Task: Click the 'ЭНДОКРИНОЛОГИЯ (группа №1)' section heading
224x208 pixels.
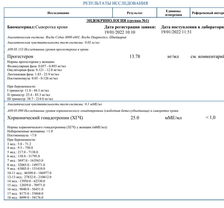Action: tap(117, 21)
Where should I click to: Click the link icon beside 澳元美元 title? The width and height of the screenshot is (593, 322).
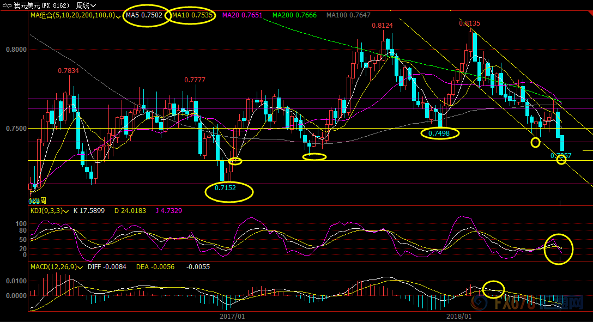point(6,5)
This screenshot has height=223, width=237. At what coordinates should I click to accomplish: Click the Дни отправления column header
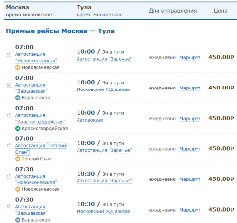click(x=173, y=11)
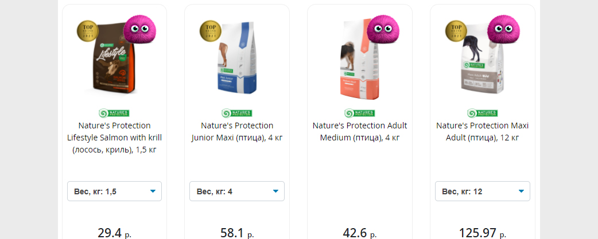Open Nature's Protection Adult Medium product link

pos(360,132)
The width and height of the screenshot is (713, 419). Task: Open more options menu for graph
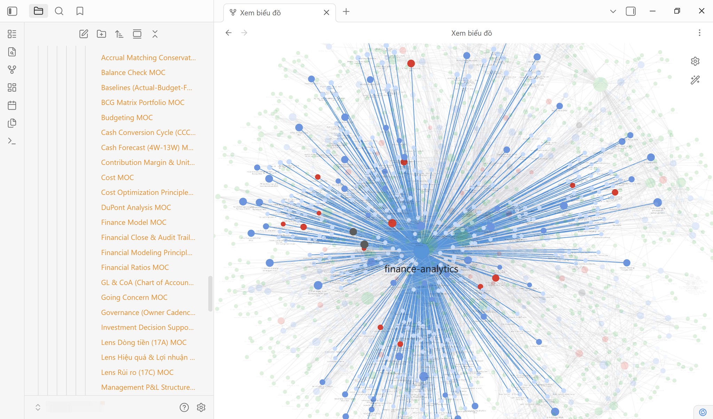point(699,33)
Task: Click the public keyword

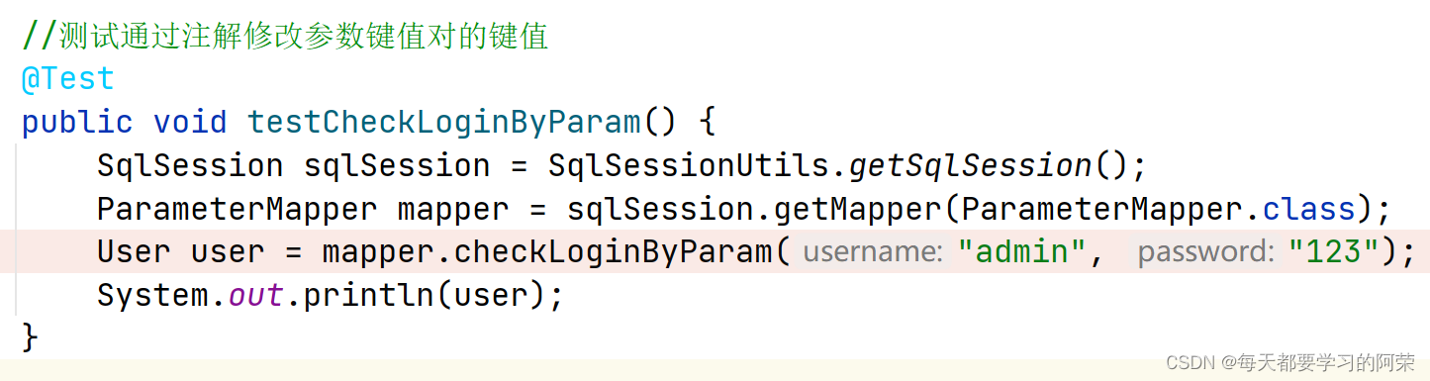Action: tap(77, 123)
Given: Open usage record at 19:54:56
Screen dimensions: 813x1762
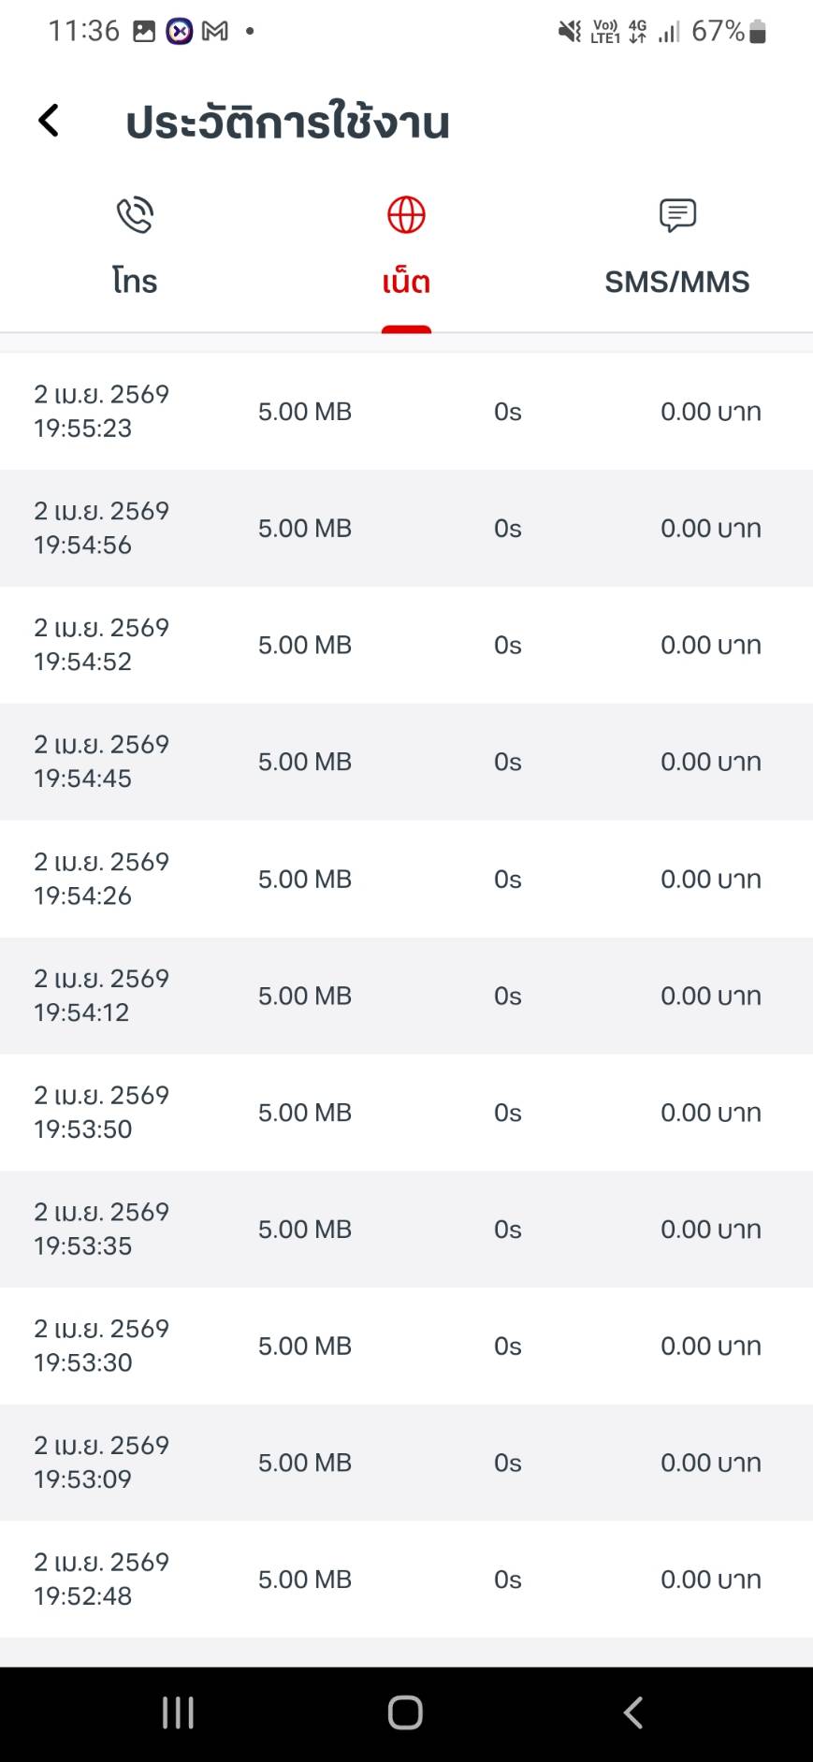Looking at the screenshot, I should coord(406,529).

TASK OBJECTIVE. Nothing but the lines from the one holding "Given: Open usage record at 19:54:56" through the final line of the records above belongs in the answer, each retyped exactly; omit the pictures.

FINISHED EXERCISE.
Given: Open usage record at 19:54:56
Screen dimensions: 813x1762
Looking at the screenshot, I should coord(406,529).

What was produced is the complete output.